Grevillea squiresiae is a species of flowering plant in the family Proteaceae and is endemic to a small area in the Avon Wheatbelt region of Western Australia. It is a single-stemmed shrub, usually with pinnatipartite leaves, the end lobes more or less linear, and clusters of red flowers.

==Description==
Grevillea squiresiae is a shrub that typically grows up to 1 m high and wide, with a single stem at the base. The leaves are mostly pinnatipartite, sessile, 45–105 mm long with 3 to 5 lobes usually divided again, the end lobes more or less cylindrical, 14–40 mm long and 0.5–1.3 mm wide. Both surfaces of the leaves are more or less glabrous and leathery. The flowers are arranged in sometimes branched clusters on the ends of branches, each flower on a pedicel 2.0–3.5 mm long. The flowers are red with a red style, the pistil 28–29 mm long. Flowering occurs from September to December and the fruit is an oval, silky-hairy follicle about 15 mm long.

==Taxonomy and naming==
Grevillea squiresiae was first formally described in 2002 by Peter M. Olde and Neil R. Marriott in the journal Nuytsia from specimens they collected east of Mukinbudin in 1999. The species was discovered by Mary Squire, a farmer and conservationist for whom it is named. The specific epithet is correctly spelled squiresiae not squiresae as the name appeared in the original publication, are honours the discoverer of the species.
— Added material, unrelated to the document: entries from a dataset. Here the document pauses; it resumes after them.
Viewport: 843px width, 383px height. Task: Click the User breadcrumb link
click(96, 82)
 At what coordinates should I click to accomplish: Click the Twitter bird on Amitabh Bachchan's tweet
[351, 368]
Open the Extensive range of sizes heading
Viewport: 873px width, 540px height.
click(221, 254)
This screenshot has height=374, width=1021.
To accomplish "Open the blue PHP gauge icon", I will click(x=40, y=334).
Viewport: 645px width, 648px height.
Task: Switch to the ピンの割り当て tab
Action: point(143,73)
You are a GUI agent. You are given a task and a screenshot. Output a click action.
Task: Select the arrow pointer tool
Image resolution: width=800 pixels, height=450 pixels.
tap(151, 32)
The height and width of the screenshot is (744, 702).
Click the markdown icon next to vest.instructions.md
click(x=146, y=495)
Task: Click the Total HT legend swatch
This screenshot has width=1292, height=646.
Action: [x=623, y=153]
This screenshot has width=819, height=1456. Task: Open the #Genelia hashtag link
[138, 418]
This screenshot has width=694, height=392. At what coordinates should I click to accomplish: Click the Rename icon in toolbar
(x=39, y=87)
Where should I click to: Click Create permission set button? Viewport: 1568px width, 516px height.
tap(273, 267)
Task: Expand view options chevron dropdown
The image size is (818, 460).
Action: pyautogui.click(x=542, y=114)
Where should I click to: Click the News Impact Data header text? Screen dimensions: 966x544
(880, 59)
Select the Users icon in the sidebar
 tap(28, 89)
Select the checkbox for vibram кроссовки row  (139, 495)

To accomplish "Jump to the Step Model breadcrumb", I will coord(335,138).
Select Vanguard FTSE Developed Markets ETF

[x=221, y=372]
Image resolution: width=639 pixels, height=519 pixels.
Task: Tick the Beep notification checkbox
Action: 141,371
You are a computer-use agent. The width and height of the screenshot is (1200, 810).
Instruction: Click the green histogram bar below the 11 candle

==Distribution and habitat==
This grevillea has a limited range, growing on hills, slopes and road verges near Mukinbudin in the Avon Wheatbelt bioregion of south-western Western Australia.

==Conservation status==
Grevillea squiresiae is listed as "Priority One" by the Government of Western Australia Department of Biodiversity, Conservation and Attractions, meaning that it is known from only one or a few locations that are potentially at risk.